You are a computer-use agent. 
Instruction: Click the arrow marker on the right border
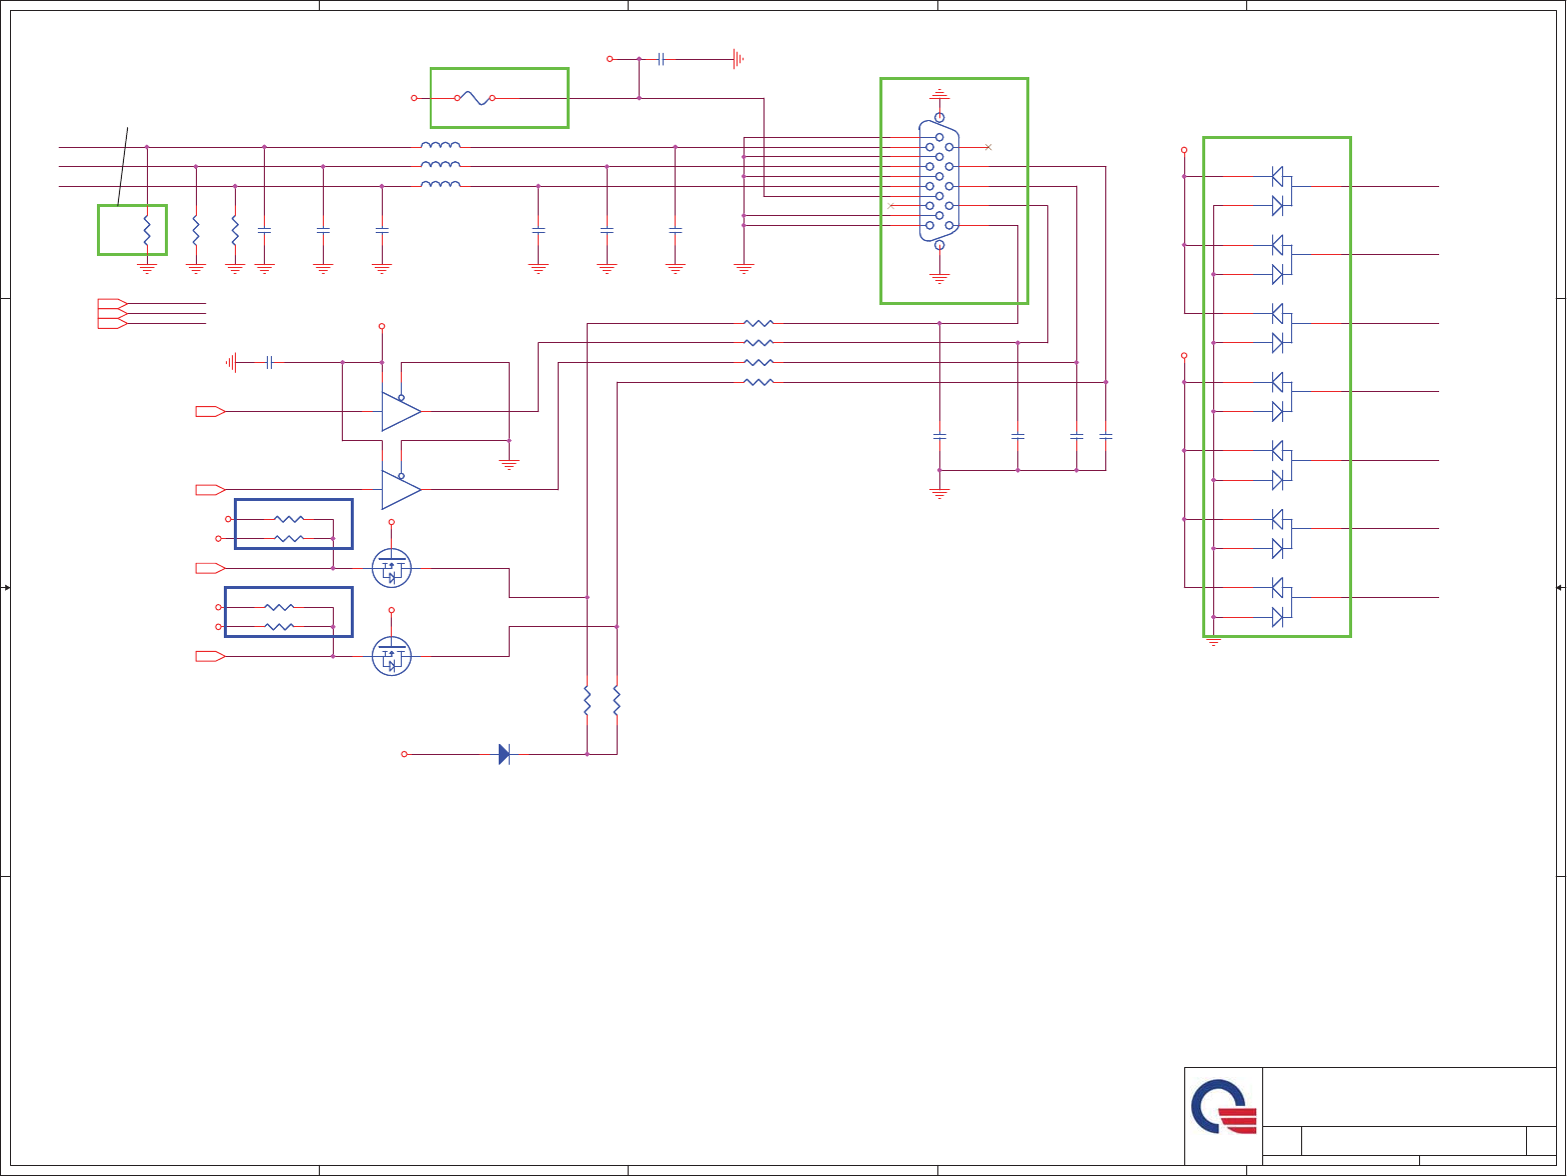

--

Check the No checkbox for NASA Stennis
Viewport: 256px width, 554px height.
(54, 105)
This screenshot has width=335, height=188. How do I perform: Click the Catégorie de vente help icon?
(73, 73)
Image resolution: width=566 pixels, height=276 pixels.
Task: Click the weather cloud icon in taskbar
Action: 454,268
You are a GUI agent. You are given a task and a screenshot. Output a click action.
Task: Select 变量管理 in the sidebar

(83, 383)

_WORK ORDER_. Starting at the line above that contains "You are a computer-use agent.", write out each line exactly until the line that contains "Instruction: Click the" has been written, and stop there.

_ANSWER BOX_.
You are a computer-use agent. 
Instruction: Click the arrow marker on the right border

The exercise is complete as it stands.